El estudio detallado del C. elegans culminó cuando el 11 de diciembre de 1998 apareció en la prestigiosa revista Science la secuencia completa de su material genético. Era la primera vez que se identificaban todos los genes que requiere un organismo complejo para funcionar, un hito en la biología. Ese trabajo, que demandó ocho años, fue esencial para acometer la tarea de descifrar el genoma humano, que comenzó en las mismas instituciones en las que se analizó el del gusano, Cambridge y la Washington University de Saint Louis, Estados Unidos, donde trabaja Robert Waterston, el ausente en esta nómina de investigadores premiados, que no puede superar los tres cada año.
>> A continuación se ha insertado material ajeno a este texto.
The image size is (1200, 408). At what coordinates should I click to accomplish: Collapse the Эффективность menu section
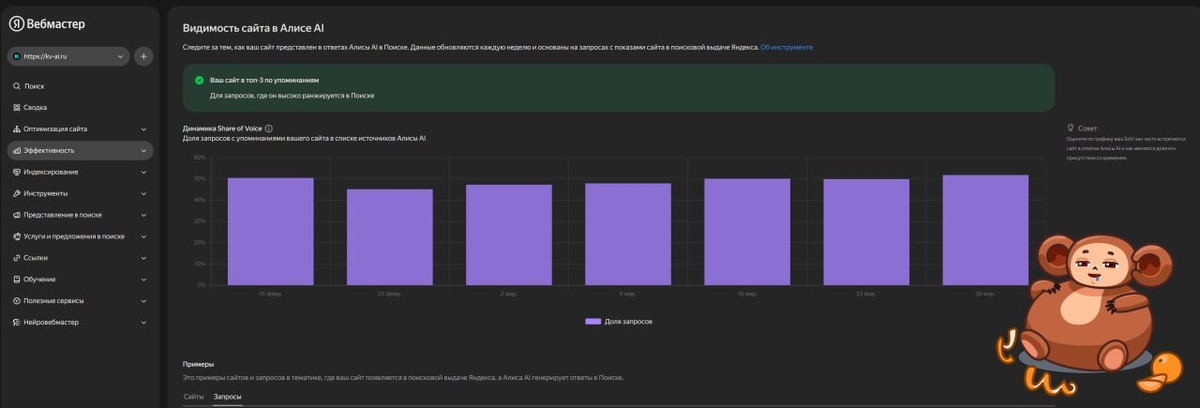pyautogui.click(x=80, y=150)
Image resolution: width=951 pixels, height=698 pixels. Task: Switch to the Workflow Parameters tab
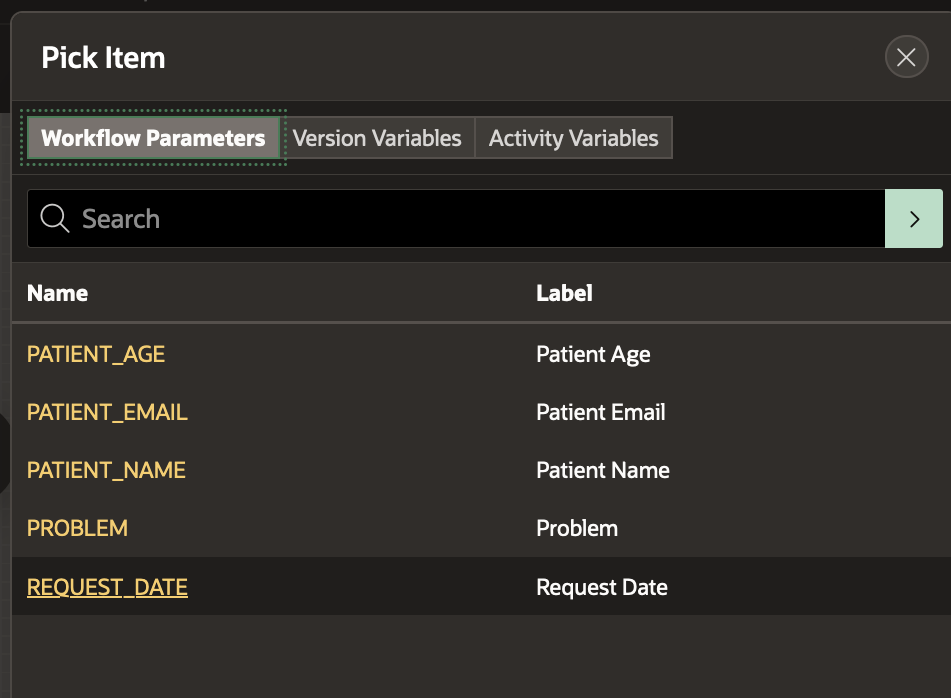click(153, 138)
Como todo desarrollo científico, los hallazgos comentados han planteado nuevos interrogantes. Tal vez sea esa es la razón por la que, a los setenta y tres años, Sydney Brenner –que durante cuatro décadas realizó contribuciones excepcionales por su originalidad e impacto en el desarrollo de la biología contemporánea– aceptó desempeñarse como profesor en el Salk Institute, en La Jolla, California, afirmando: “No quiero retirarme a jugar al golf. La ciencia es mi hobby, mi trabajo y mi fuente de placer”. De otro modo lo expresó Sir John Sulston: “¿Cuál es el propósito de ser humano y de estar vivo sino hacer cosas nuevas?”